目的：探讨硫化氢（H2S）预处理对肝硬化大鼠肝脏缺血再灌注损伤（HIRI）的影响及机制。方法：将32 只采用胆总管结扎法制作的肝硬化模型大鼠随机均分为4 组，分别行假手术（假手术组）、30 min 肝门阻断及4 h 再灌注诱导HIRI 模型（HIRI 组）、硫氢化钠（NaHS，外源性H2S 供体）预处理+HIRI 模型诱导（NaHS 组）、NaHS+ 雷帕霉素（RPM，mTOR 抑制剂）预处理+HIRI 模型诱导（RPM组），随后检测血清谷草转氨酶（AST）、谷丙转氨酶（ALT）浓度，分别用光镜与电镜观察肝组织病理学变化与自噬水平，Western blot 检测肝组织LC3-II（自噬特异性标记）以及mTOR、磷酸化mTOR（p-mTOR）蛋白表达。结果：除假手术组外，其余各组肝组织在肝硬化表现的基础上均出现明显的炎症反应、细胞肿胀与局灶性坏死等损伤改变，但NaHS 组的损伤程度明显轻于HIRI 组与RPM 组。与假手术组比较，其他各组血清AST、ALT 水平均明显升高、肝细胞内自噬体数量明显增多、肝组织LC3-II 蛋白表达明显升高，而p-mTOR 蛋白表达（p-mTOR/mTOR 比值）明显降低（均P<0.05），但NaHS 组转氨酶升高幅度、细胞内噬体数量、肝组织LC3-II 蛋白升高及p-mTOR 蛋白降低程度均明显低于HIRI 组（均P<0.05），而RPM 组与HIRI 组间各项指标差异均无统计学意义（均P>0.05）。结论：H2S 预处理能减轻肝硬化大鼠HIRI，其机制可能与通过活化mTOR 途径抑制自噬有关。

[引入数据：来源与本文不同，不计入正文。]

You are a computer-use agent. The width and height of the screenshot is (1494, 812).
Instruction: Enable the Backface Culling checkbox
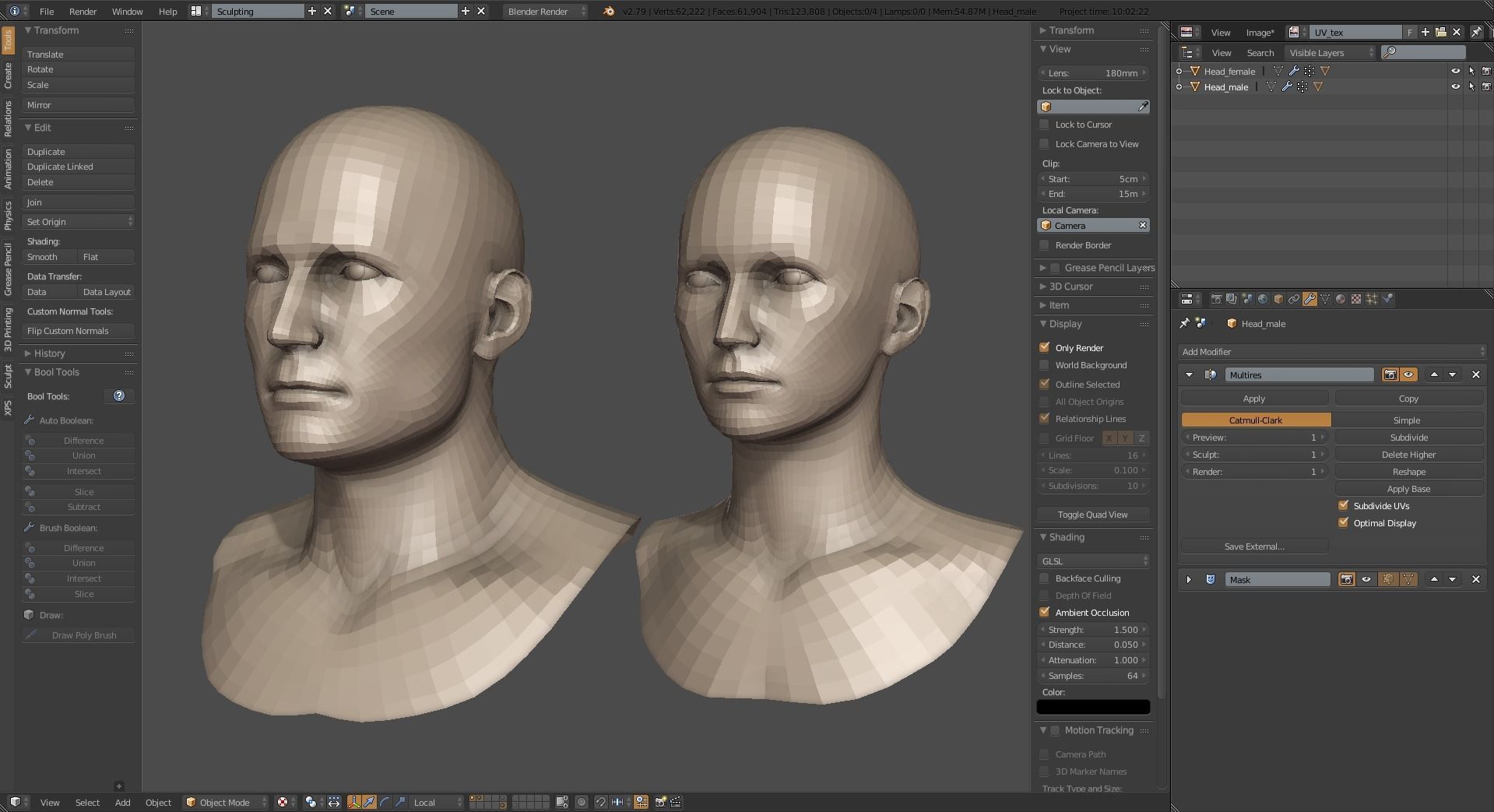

Protective effect of hydrogen sulfide against hepatic ischemia-reperfusion injury in cirrhotic rats by autophagy inhibition
Objective: To investigate the influence of hydrogen sulfide (H2S) pretreatment on hepatic ischemia-reperfusion injury (HIRI) in rats with liver cirrhosis and the mechanism. Methods: Thirty-two rats with liver cirrhosis that was induced by common bile duct ligation were equally randomized into 4 groups, and were subjected to sham operation (sham group), HIRI model creation by 30-min hepatic inflow occlusion/4-h reperfusion (HIRI group), sodium hydrosulfide (NaHS, an exogenous H2S donor) pretreatment and then HIRI model creation (NaHS group), and NaHS plus rapamycin (RPM, mTOR inhibitor) pretreatment and then HIRI model creation (RPM group), respectively. Subsequently, the serum levels of aspartate aminotransferase (AST) and alanine aminotransferase (ALT) were measured, the pathologic and autophagic changes in the liver tissues were observed by light microscope and electron microscope respectively, and the protein expressions of LC3-II (an autophagosome marker), mTOR and phosphorylated mTOR (p-mTOR) in the liver tissues were determined by Western blot analysis. Results: Except in sham group, the liver tissues in all the other groups, apart from the presence of cirrhosis, presented the injury-induced changes that included inflammatory responses, cellular swelling and focal necrosis, but the degree of these changes in NaHS group was markedly milder than that in HIRI group or RPM group. Compared with sham group, the serum levels of AST and ALT were elevated, the number of autophagosomes in hepatic cells was increased, and protein expression of LC3-II was up-regulated while p-mTOR (p-mTOR/mTOR ratio) in liver tissues was down-regulated significantly in the other three groups (P<0.05), in which the amplitude of aminotransferase increase, number of autophagosomes in hepatic cells, degree of LC3-II protein increase and p-mTOR protein decrease in NaHS group were all significantly lower than those in HIRI group (all P<0.05), but all these parameters showed no statistical difference between RPM group and HIRI group (all P>0.05). Conclusion: H2S pretreatment can alleviate HIRI in cirrhotic rats, and its mechanism may be responsible for autophagy inhibition via mTOR signaling pathway activation.